In an interview with the ladies of “The View” Tuesday afternoon, James Clapper told another lie about his previous lies about the NSA program to spy on American citizens.
Meghan McCain confronted Clapper about a statement he made while testifying before Congress five years ago, when he was asked whether or not the NSA was spying on Americans.
“In 2013 when you were asked about it, you said ‘no,'” McCain said. “So that is a lie.”
“I made a mistake,” Clapper said. “I didn’t lie. I was thinking about something else, another program.”
Clapper then proceeded to prattle on about two different surveillance programs in an attempt to obfuscate his answer.

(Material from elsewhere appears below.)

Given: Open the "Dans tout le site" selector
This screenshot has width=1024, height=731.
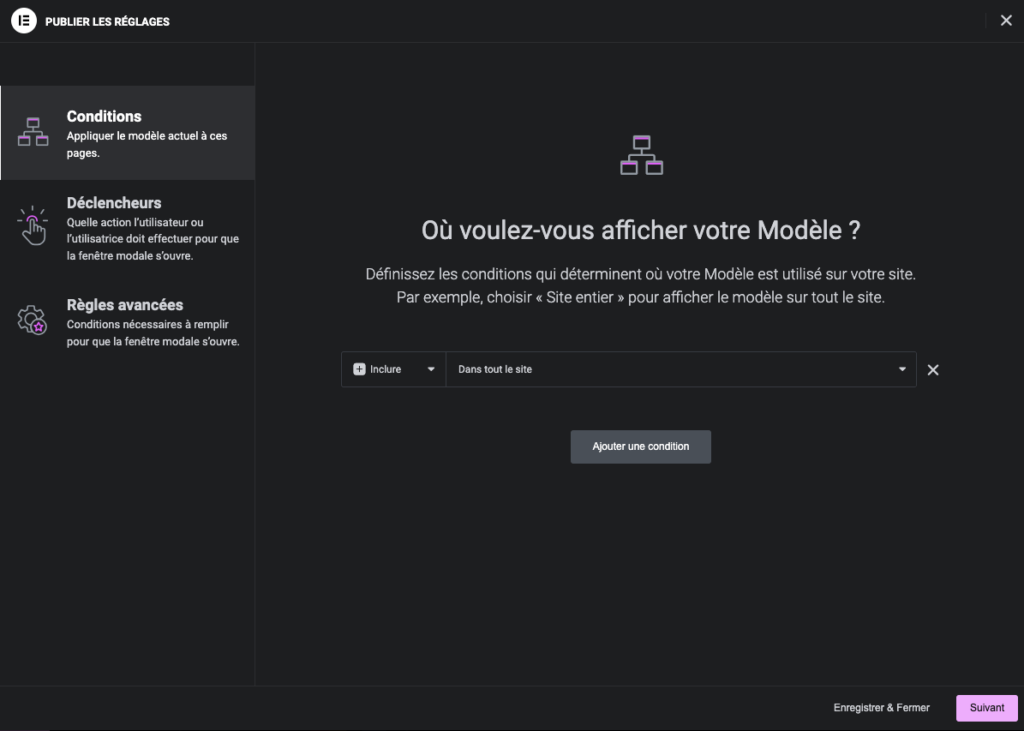Looking at the screenshot, I should click(x=670, y=369).
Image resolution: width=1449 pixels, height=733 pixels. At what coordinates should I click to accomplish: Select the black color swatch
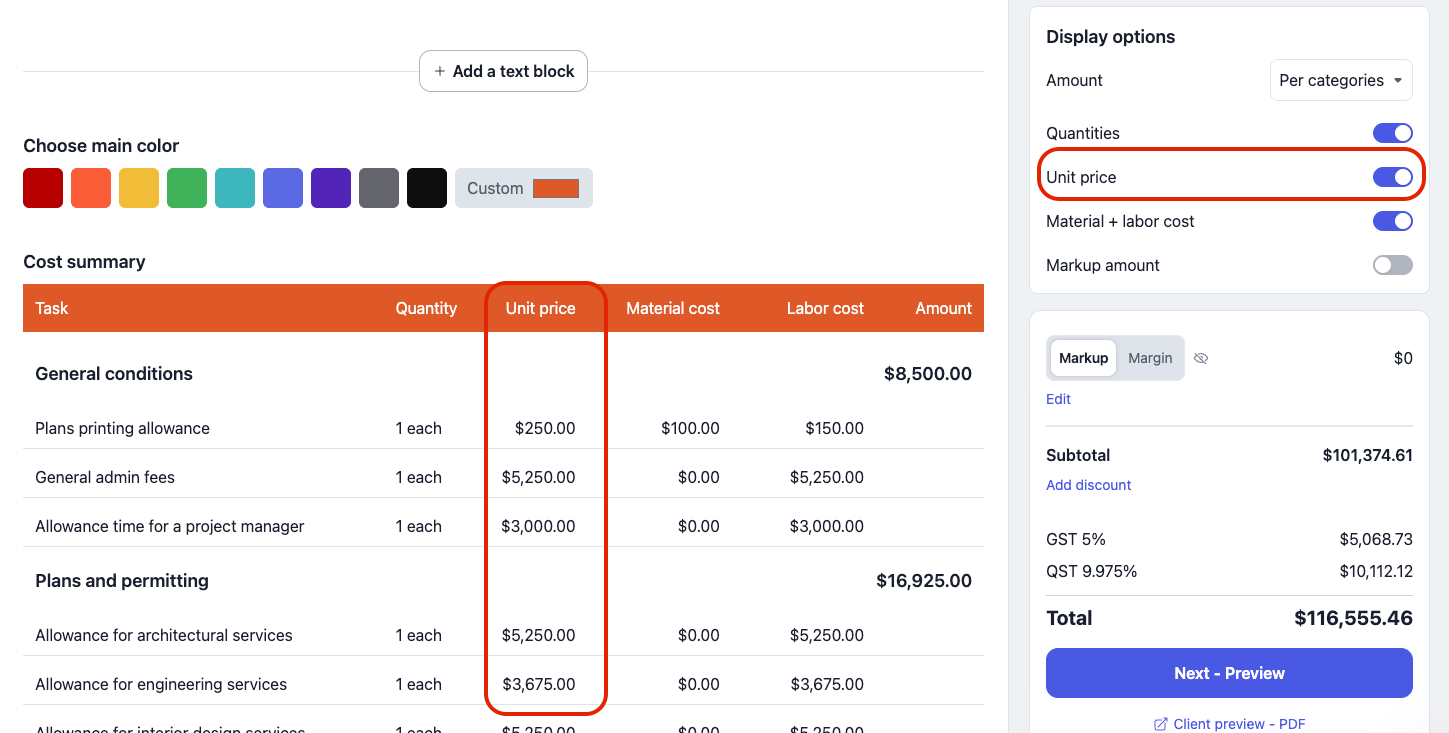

“I’ve been trotting up the Hill testifying for 25 years,” Clapper said. “Gee, just for a change of pace, I think I’ll lie on this one question and by the way do it on live television and do it in front of one of my oversight committees. So I made a mistake, but I didn’t lie.”
Let’s revisit the exchange that Clapper referenced.
In 2013 Sen. Ron Wyden asked Clapper: “Does the NSA collect any type of data at all on millions, or hundreds of millions, of Americans?”
He did not ask Clapper about a specific program. Wyden simply asked if the NSA was collecting any data at all on millions of Americans, and Clapper said no. As it turns out, his response was a lie, plain and simple. Instead of fessing up and admitting that he lied before Congress five years ago, he’s doubling down.